Entin urged a fair, flat and unbiased neutral tax that would treat all savings like pensions and IRAs, end the double taxation of corporate income, and permanently eliminate the "death tax."

Getting there from here

Meanwhile, observers caution that the transition from the system that we have to a radically different system could be wrenching.

"The hard thing is getting someplace else from here," said Bernard S. Kent, Midwest Region partner-in-charge of personal financial services for Big Four firm PricewaterhouseCoopers. "If a change is made to a sales tax system and it's not handled properly, people would spend like there's no tomorrow before it's imposed, and then for six months there would be no sales. On the other side, people who have the ability to defer income would defer it until the tax no longer existed."

Kent agreed with the president's directions to the panel to maintain the home mortgage interest and charitable deductions. "There are good policy reasons to support these. There would be a significant decrease in charitable giving without the deduction. A decrease in charitable giving could result in a lower quality of life, or even social unrest unless government expenditures increased. In a completely flat or consumption-based tax, this would be lost."

Despite suggestions that the hearings are window dressing and that the final report has already been written, this is not the case, according to Entin. "They haven't had time," he said. "It's a real exercise, but they're laboring under very tight constraints."

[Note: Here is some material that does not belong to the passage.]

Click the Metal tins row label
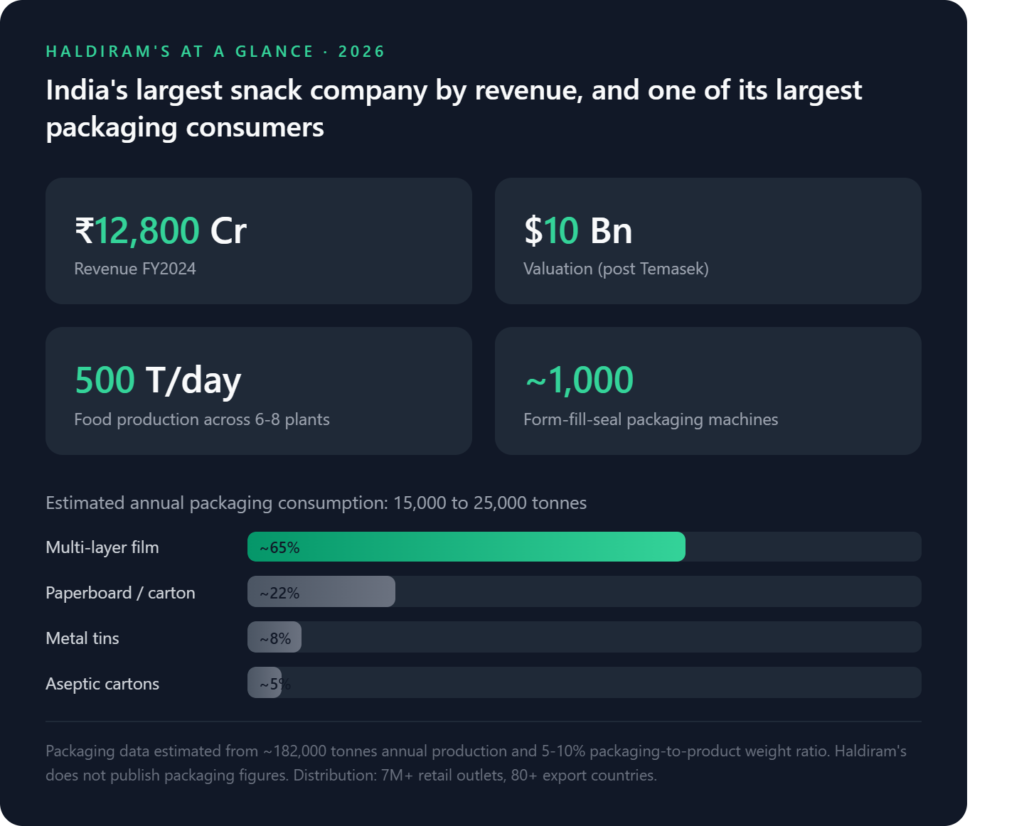1024x826 pixels. 82,638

"They probably already have in mind a strategy, and that's a good thing," said Tom Giovannetti, executive director of the Lewisville, Tex.-based Institute for Policy Innovation.

"They already have a set of assumptions. As a result of the assumptions and the mission constraints, they're probably looking for ammunition and arguments to justify the approach they already plan to take. That's fine, because there's been so much done on tax policy in the past 10 years that we're not operating in a vacuum."

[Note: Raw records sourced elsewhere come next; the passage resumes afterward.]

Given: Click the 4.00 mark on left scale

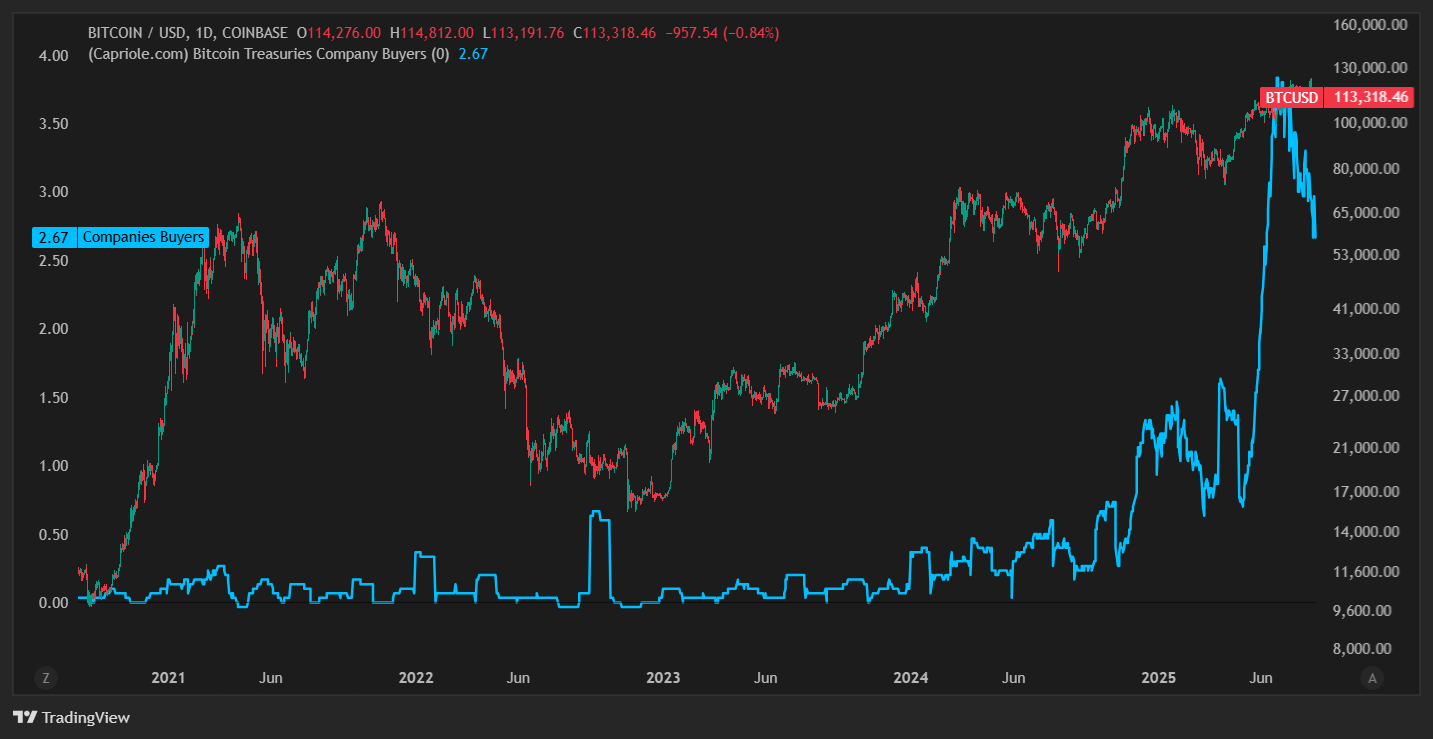Looking at the screenshot, I should pyautogui.click(x=54, y=55).
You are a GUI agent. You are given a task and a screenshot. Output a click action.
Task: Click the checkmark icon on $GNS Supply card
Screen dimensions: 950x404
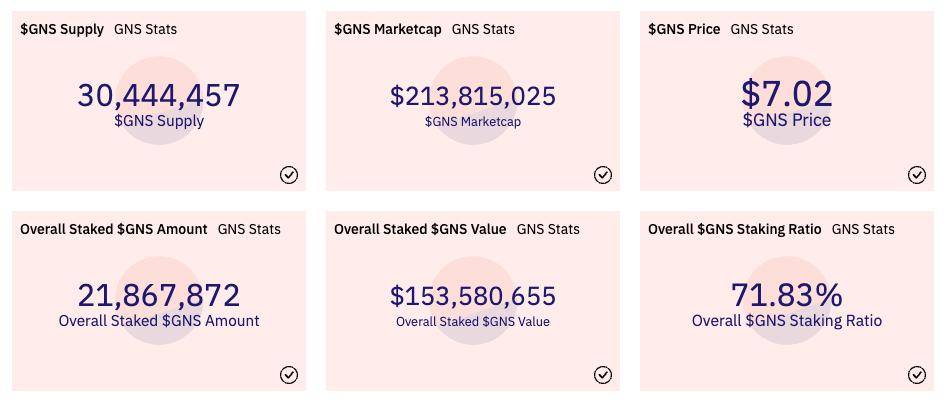pyautogui.click(x=289, y=175)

The end result will not be a wholesale replacement of the current code, Giovannetti predicted. "The chances to accomplish some very specific and incremental reforms are good," he said. "They could pass three or four strategic improvements and call that significant."

"The worst thing about the tax code is that it severely punishes savings and investment," he said. "They could eliminate depreciation and go to 100 percent expensing, pass a universal savings account like a super IRA with no limits or very high limits, and eliminate the alternative minimum tax."

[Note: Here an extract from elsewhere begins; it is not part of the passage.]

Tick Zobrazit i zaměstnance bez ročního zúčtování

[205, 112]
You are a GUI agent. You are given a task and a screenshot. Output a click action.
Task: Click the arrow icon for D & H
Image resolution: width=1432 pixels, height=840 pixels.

Although eliminating the AMT is widely thought to entail a huge revenue cost, Giovannetti doesn't agree. "It will be viewed as having a cost and needing an offset to pay for it, but static analysis doesn't take into account the increase in economic activity that will be generated. The political case for doing something about the AMT is compelling because it will start hitting so many voters very soon."

Giovannetti noted that the failure of the last major reform effort in 1986 makes some cynical about the possibility of future reform. "The reform of 1986 was a disaster," he said. "Its intention of broadening the base and lowering the rates was good, but it raised rates on new savings and investment, eliminated the Investment Tax Credit, lengthened asset lives in depreciation, and put tighter limits on contributions to retirement plans. The most infamous was a change in the passive loss rules on real estate, which hurt the entire real estate market."

"When people hear Washington talk about reform, they get nervous, because the current rules are at least predictable, and there's always the possibility of getting something worse," Giovannetti said.